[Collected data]
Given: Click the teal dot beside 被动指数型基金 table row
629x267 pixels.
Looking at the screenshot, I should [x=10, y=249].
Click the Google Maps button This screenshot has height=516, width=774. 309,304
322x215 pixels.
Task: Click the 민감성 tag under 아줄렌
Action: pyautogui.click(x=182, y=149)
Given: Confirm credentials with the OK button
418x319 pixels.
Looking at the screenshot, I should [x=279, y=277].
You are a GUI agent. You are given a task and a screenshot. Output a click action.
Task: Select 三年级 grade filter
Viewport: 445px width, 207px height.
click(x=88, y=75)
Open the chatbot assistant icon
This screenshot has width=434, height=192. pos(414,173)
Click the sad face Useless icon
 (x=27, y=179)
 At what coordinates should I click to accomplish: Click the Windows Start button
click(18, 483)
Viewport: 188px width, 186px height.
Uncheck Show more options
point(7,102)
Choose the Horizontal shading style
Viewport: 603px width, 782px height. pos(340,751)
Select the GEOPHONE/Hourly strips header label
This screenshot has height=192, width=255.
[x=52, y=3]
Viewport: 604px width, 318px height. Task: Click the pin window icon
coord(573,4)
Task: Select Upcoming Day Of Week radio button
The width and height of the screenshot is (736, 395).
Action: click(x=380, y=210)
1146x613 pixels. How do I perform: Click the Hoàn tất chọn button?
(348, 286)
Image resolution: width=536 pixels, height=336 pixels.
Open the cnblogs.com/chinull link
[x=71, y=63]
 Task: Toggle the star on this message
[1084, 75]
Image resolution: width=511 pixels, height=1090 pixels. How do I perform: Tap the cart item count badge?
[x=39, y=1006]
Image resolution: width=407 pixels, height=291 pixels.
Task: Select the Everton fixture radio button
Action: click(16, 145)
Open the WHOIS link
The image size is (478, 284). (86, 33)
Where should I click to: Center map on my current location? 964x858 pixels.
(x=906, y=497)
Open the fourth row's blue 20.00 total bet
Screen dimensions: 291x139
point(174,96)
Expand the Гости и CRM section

Your objective: Reproduce all of the entries verbatim.

Response below:
Given: Click the teal dot beside 被动指数型基金 table row
629x267 pixels.
Looking at the screenshot, I should [x=10, y=249].
Click the Google Maps button This screenshot has height=516, width=774. 309,304
322x215 pixels.
Task: Click the 민감성 tag under 아줄렌
Action: pyautogui.click(x=182, y=149)
Given: Confirm credentials with the OK button
418x319 pixels.
Looking at the screenshot, I should [x=279, y=277].
You are a GUI agent. You are given a task and a screenshot. Output a click action.
Task: Select 三年级 grade filter
Viewport: 445px width, 207px height.
click(x=88, y=75)
Open the chatbot assistant icon
This screenshot has width=434, height=192. pos(414,173)
Click the sad face Useless icon
 (x=27, y=179)
 At what coordinates should I click to accomplish: Click the Windows Start button
click(18, 483)
Viewport: 188px width, 186px height.
Uncheck Show more options
point(7,102)
Choose the Horizontal shading style
Viewport: 603px width, 782px height. pos(340,751)
Select the GEOPHONE/Hourly strips header label
This screenshot has height=192, width=255.
[x=52, y=3]
Viewport: 604px width, 318px height. Task: Click the pin window icon
coord(573,4)
Task: Select Upcoming Day Of Week radio button
The width and height of the screenshot is (736, 395).
Action: click(x=380, y=210)
1146x613 pixels. How do I perform: Click the Hoàn tất chọn button?
(348, 286)
Image resolution: width=536 pixels, height=336 pixels.
Open the cnblogs.com/chinull link
[x=71, y=63]
 Task: Toggle the star on this message
[1084, 75]
Image resolution: width=511 pixels, height=1090 pixels. How do I perform: Tap the cart item count badge?
[x=39, y=1006]
Image resolution: width=407 pixels, height=291 pixels.
Task: Select the Everton fixture radio button
Action: click(16, 145)
Open the WHOIS link
The image size is (478, 284). (86, 33)
Where should I click to: Center map on my current location? 964x858 pixels.
(x=906, y=497)
Open the fourth row's blue 20.00 total bet
Screen dimensions: 291x139
point(174,96)
Expand the Гости и CRM section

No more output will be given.